Keris tersebut tidak berhenti terbang, meski telah memakan banyak korban, sambaran keris yang sangat cepat itu membuat cemas ki Patih maudara yang melihat prajuritnya banyak yang tewas maupun terluka. Kemudian pasukan diperintahkan jundur, dan kembali ke Majapahit.

Setelah pasukan Majapahit meninggalkan pesantren Giri, keris yang dari kalam tadi, kembali ke hadapan Sunan Giri dan penuh berlumuran darah. Kemudian Sunan Giri berkata;” wahai para santriku, saksikanlah bahwa kalam ini akan menjadi nama sebilah keris, yaitu KALAM MUNYENG[ kalam yang beterbangan].

Setelah situasi menjadi aman, dan ternyata pasukan Majapahit telah kembali ke kerajaan, maka para santri sudah diperbolehkan pulang ke rumah masing-masing, namun tetap meningkatkan kewaspadaanya.

Laporan intelijen melaporkan tentang kekalahan pasukan Majapahit yang gagal menumpas dan menghancurkan pesantren Giri, menjadikan Sang Prabu Brawijaya semakin berang.
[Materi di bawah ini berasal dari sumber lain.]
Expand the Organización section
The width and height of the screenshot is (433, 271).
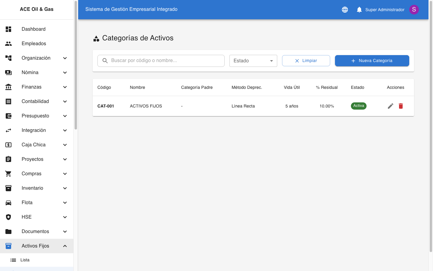coord(36,58)
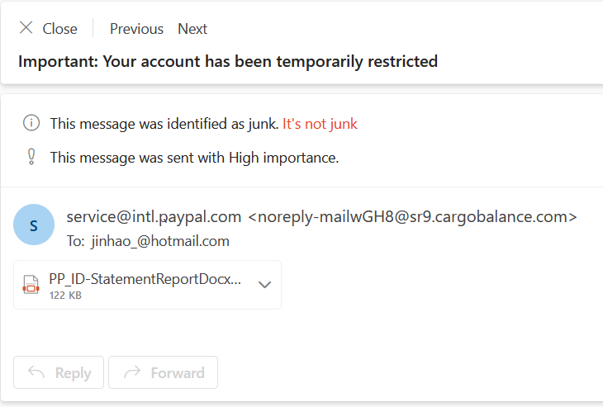
Task: Go to the Next message
Action: [x=192, y=29]
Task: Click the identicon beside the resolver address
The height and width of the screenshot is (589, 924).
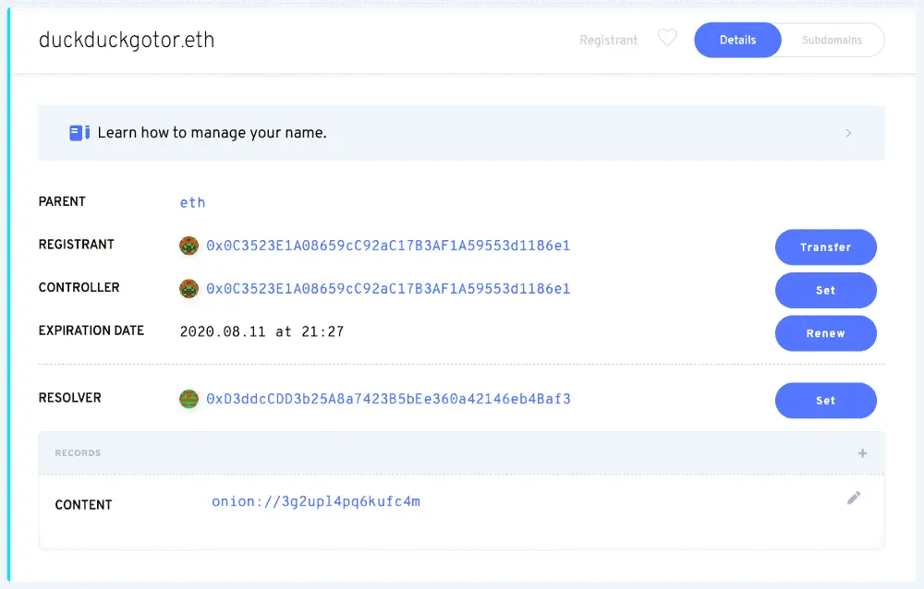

Patih Maudara menerima hukuman dari Sang Prabu Brawijaya, yakni untuk melatih pasukannya menjadi pasukan yang militant.

ki Patih maudara juga melaporkan tentang kejadian aneh yang menyerang pasukan Majapahit, namun Sang Prabu Brawijaya sama sekali tidak percaya dengan omong kosong ki Patih tentang Kalamunyeng.